Eray Eroğlu
İmkansız Devlet
Modernizmin çıkmazlarının ve eksiklerinin irdelendiği yeni bir modern ideoloji olarak ‘’post modern’’ dönemde eleştirilerimizin de modernizme hizmet ettiği kaygısını taşımalıyız. Modernizmin kavramlarıyla modernizm eleştirileri, modernizmin eksiklerini tamamlayarak yeni meşruiyet alanlarının tahsisine hizmet etme riskini barındırmaktadır. Özellikle post modernizmin, her şeyi ve her ilke/sizliği kendi içerisinde barındırma gücü tam olarak buna hizmet etmektedir.
Özellikle son 20 yıllık tecrübemizde, kendi medeniyet söylemlerimizin ön plana çıktığı bir dönemin içerisindeyiz. İddialarımızın küresel çerçeveye oturduğu ve söylemlerin ciddi bir modernizm yani Avro-Amerika eleştirisine çevrildiğini görmekteyiz. Bunların felsefi temellerinin oluşması ve içeriklerin üretilmesiyle birlikte artık ortada tartışılmaya müsait başlıklarda oluşmaktadır.

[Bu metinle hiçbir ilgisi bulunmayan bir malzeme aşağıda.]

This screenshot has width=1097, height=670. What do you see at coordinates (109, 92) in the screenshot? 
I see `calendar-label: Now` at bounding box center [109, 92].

İslami finans, Bilimin Gelişiminde Müslümanların Rolü, İslami Fintech, İslami Devlet gibi kavramlar tartışılmakta ve bunlar üzerinden bir eleştiri kültürü gelişmektedir. Ancak İslami Finans gibi konular başta olmak üzere söylemlere ikna olmayan Müslümanlar, kapitalizmin bütün araçlarını kullanmaya da ekseriyetle devam etmiştir. Katılım Bankaları başta olmak üzere ortaya konan bütün piyasa araç/ürünleri, günün sonunda sistemin bir parçası olarak değerlendirilirken yine günlük hayatta bankacılık sistemini kullanmaya devam edilmektedir. Bu durumda en temel eleştiri piyasadan bihaber İlahiyatçılarla, İlahiyata mesafeli ekonomistlerin ortaya koyduğu yapının eksikliği üzerinedir. Üstelik ortaya konan sistemler, kapitalizmin İslam’a uygunluğu ya da uydurması şeklinde algılanmaktadır.
Bu çerçeveden bakıldığında devlet kavramsallaştırması açısından da benzer bir durum var mıdır?

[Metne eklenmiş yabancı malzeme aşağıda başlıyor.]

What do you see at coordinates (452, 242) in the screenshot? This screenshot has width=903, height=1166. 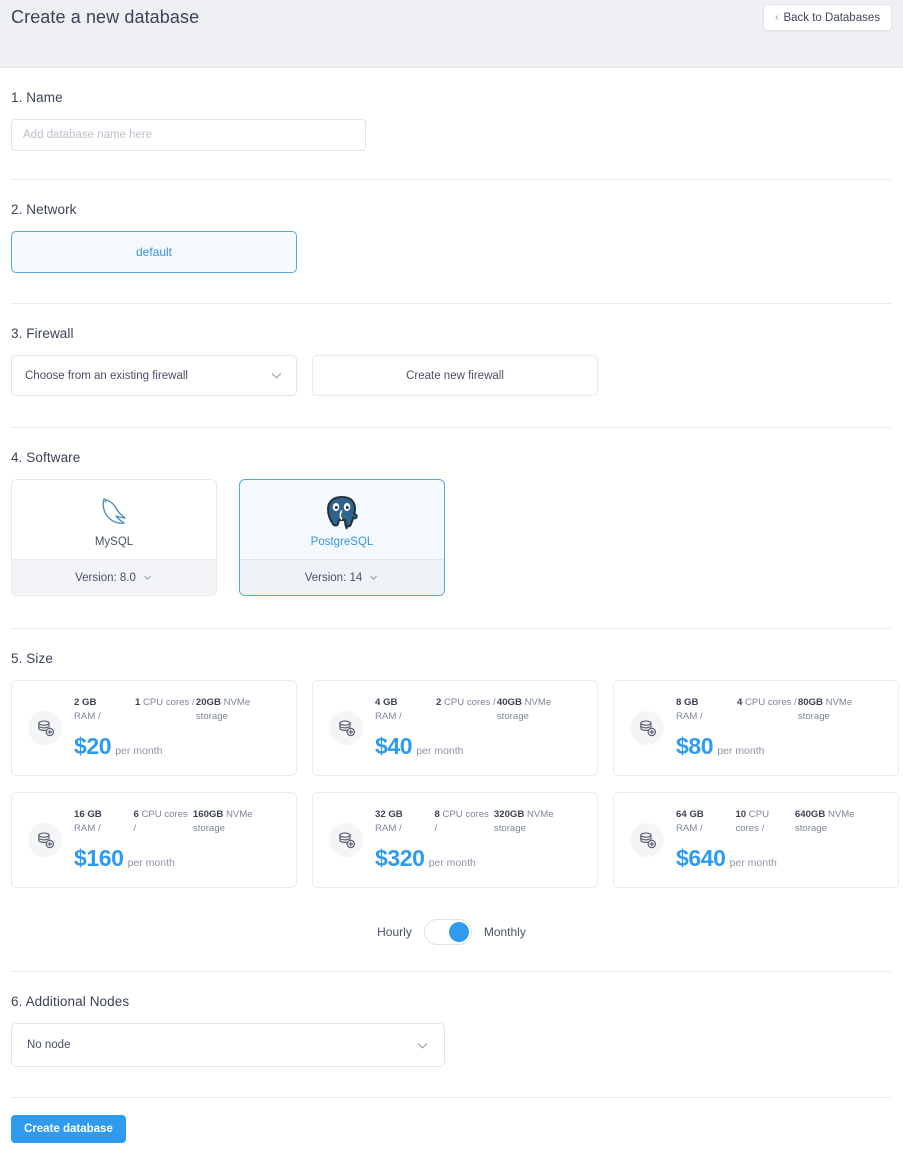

Siyaset biliminin vazgeçilmez kavramı ‘’iktidar’’ açısından değerlendirildiğinde, İslami yönetimin pratikleri üzerine düşünülmektedir. İktidar etmenin İslami biçimleri kadar devletin bir bütün olarak İslami olabilmesi ya da bunun ideolojik temelleri üzerine söylenenler de ana eksendedir. Yasin Aktay’ın yazımızla aynı başlığı taşıyan yazısını okuduktan sonra çok önce okuduğum Wael B. Hallaq’ın İmkansız Devleti üzerine yazmak istedim. İmkansız Devlet kitabının birçok dile çevrilmesiyle esasında önemli ve büyük bir iddiayı ortaya koyduğunu söyleyebilirim. Ancak değerlendirmeye girmeden önce Türkiye’de kitabı tezleri itibariyle önemseyen önemli bir kitlenin Giriş kısmında bulunan Müslüman Kardeşler eleştirisini gözden kaçırmış olabileceklerini de düşünmekteyim.

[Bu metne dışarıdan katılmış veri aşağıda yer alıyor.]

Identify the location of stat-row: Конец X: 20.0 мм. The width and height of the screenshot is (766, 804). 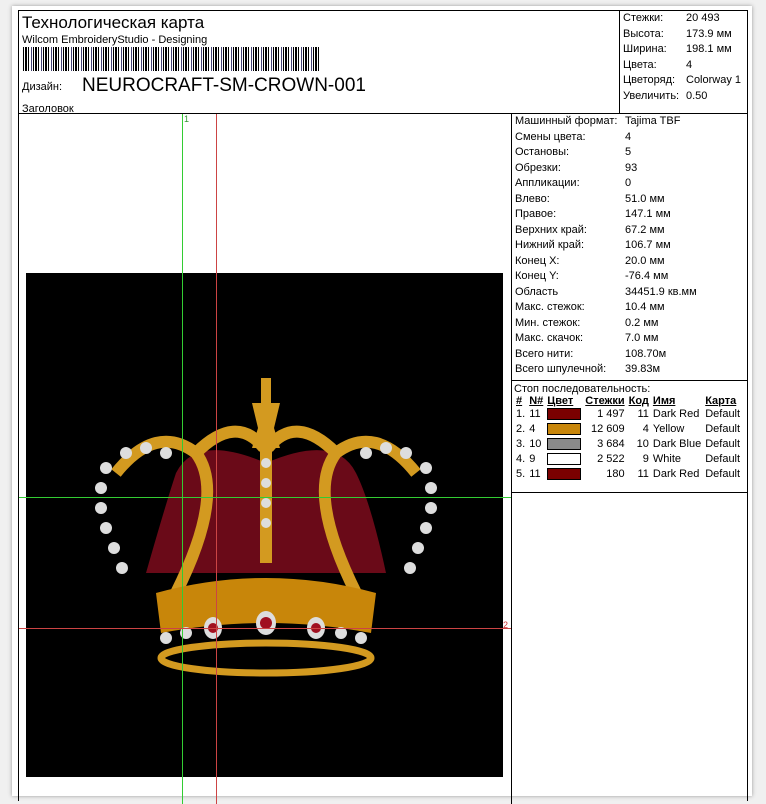
(630, 262).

Hallaq’ın ortaya koyduğu en temel tez itibariyle modern devlet tanımına göre ‘’İslami Devlet’’ hem imkansız hem de çelişkili bir tamlamadır. Yazının başında yaptığımız eleştiri bağlamında kitapta Batılı postmodernite içindeki dahili ahlaki eleştirilerin Müslümanlara İslami yönetimin kurulması çağrısının örtük maksatları arasında ‘’sanal bir kimlik’’ olarak tanımladığını görüyoruz.
Modern devletin epistemik soykütüğü nedeniyle tabiatı gereği İslami olamaz.’’ Tezi üzerine modernizm ve modern devlet eleştirisi geliştiren kitap, eksikliği modern devlette bulmaktadır. Bununla birlikte modernizmin ahlaki çıkmazında şeriatın işlevsel bir referans noktası olabileceğini de iddia etmektedir.
Her ne kadar Hallaq, İslami devletin ‘’imkansız devlet’’ oluşunu modernizmin eksiklerine mal etse de bu devlet pratiği açısından ziyadesiyle modern ideolojiye hizmet etme riski taşımaktadır. Bir devlet geleneği olduğuna inanarak meseleye bakacak olursak da bu kez daha önceki devletlerimizin İslami olmadığı tezi Hallaq’ın söylediklerinden üretilebilecektir.
Öyleyse mümkün olanı üretmek ve ortaya koymak hepimizin görevidir.